А я слушал. Там, в вашем краале у меня везде были жучки, динамики, дистанционные микрофоны...
– А тебя самого кто в крааль столкнул? Когда мы в футбол играли? А тайник? – начал я спрашивать, цепляясь за соломинку. – Камень, его прикрывавший, так в землю врос...
– Чепуха! – поморщился господин Дьявол. – Ловкость рук и никакого мошенничества. Сам я землицей швы тайника обмазал, мхом прикрыл. Я все всегда делаю обстоятельно и со вкусом. А в крааль никто меня не сталкивал... Вот еще... Сам не удержался... Увлекся, понимаешь, вашей неподражаемой игрой, варежку разинул...
– А сокровища, которые я... которые Македонский... – волнуясь, начал конструировать вопрос Баламут.
– Которые Македонский, – недослушав, съехидничал Худосоков. – А ты, дорогой бывший совслужащий, глючил по моему сценарию. И вообще, забудь о переселениях душ, умоляю... Двадцатый век заканчивается, а он – реинкарнация, реинкарнация...
Воцарившаяся пауза была невыносимой. Каждый из моих друзей пытался найти слабое место в объяснениях Худосокова (я видел это по их глазам), но ничего у них не получалось.
– Ты все у нас отнял... – сказал я, вконец потерявшись. – Даже надежду.
– Наоми он у тебя отнял! – мстительно выдавила Ольга. – Из-за нее убиваешься, да?
– Ну ладно, вы тут разбирайтесь в своем кругу, а мне к БК-2 пора, консультироваться насчет вашего возможного в будущем компьютерного бунта. До завтра...
Он уже повернулся, чтобы уйти, но задержался и, гнусно улыбаясь, сказал:
– У меня идея. Вы, я вижу, не верите, что никакой реинкарнации наоборот не было... А я не люблю, когда мне не верят, и потому предлагаю вашему вниманию любопытный аттракцион. Ольга Игоревна, подойдите, пожалуйста, ко мне.

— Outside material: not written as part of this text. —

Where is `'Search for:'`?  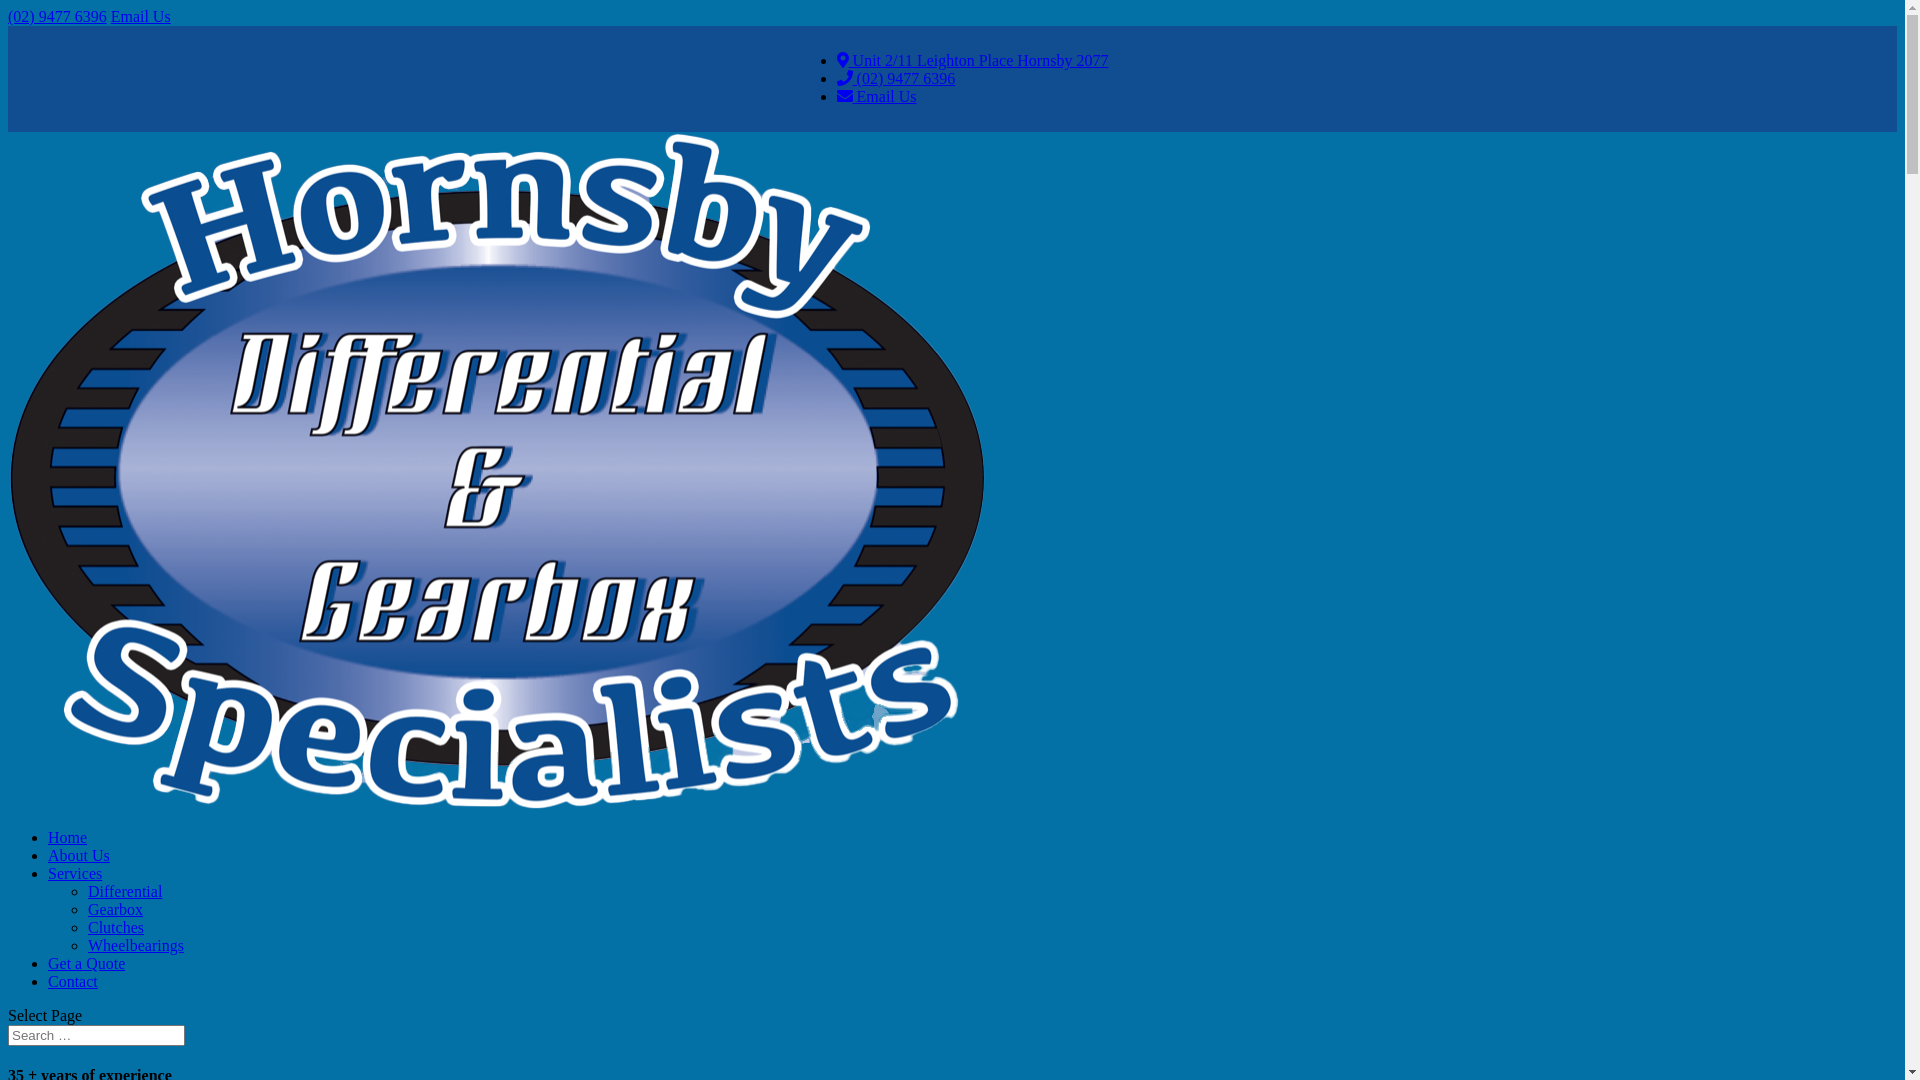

Ольга вопросительно посмотрела на меня. Я недоуменно пожал плечами, и она пошла к Худосокову, уже стоявшему в дальнем углу столовой у большого плюшевого кресла. Когда девушка приблизилась, он глазами попросил ее сесть. Ольга села, устроилась удобнее. Ленчик же, ехидно глядя мне в глаза, вынул из внутреннего кармана пиджака золотой портсигар, а из него – шарик в серебряной облатке размером с горошину. И, протянув его Ольге, сказал:
– Разверни и съешь!
– Не делай этого! – вскричал я, бросаясь к ним.
– Перестань, Чернов! – поморщился Худосоков. – Ты все портишь! – Если бы я хотел сделать какую-нибудь гадость, я не стал бы мудрить.
– Да, гадости он делает с открытым забралом... – проговорила Ольга, проглотила шарик и мгновенно заснула.
6. Сон Ольги. – И на него нашелся Венцепилов. – Пуля выбивает память.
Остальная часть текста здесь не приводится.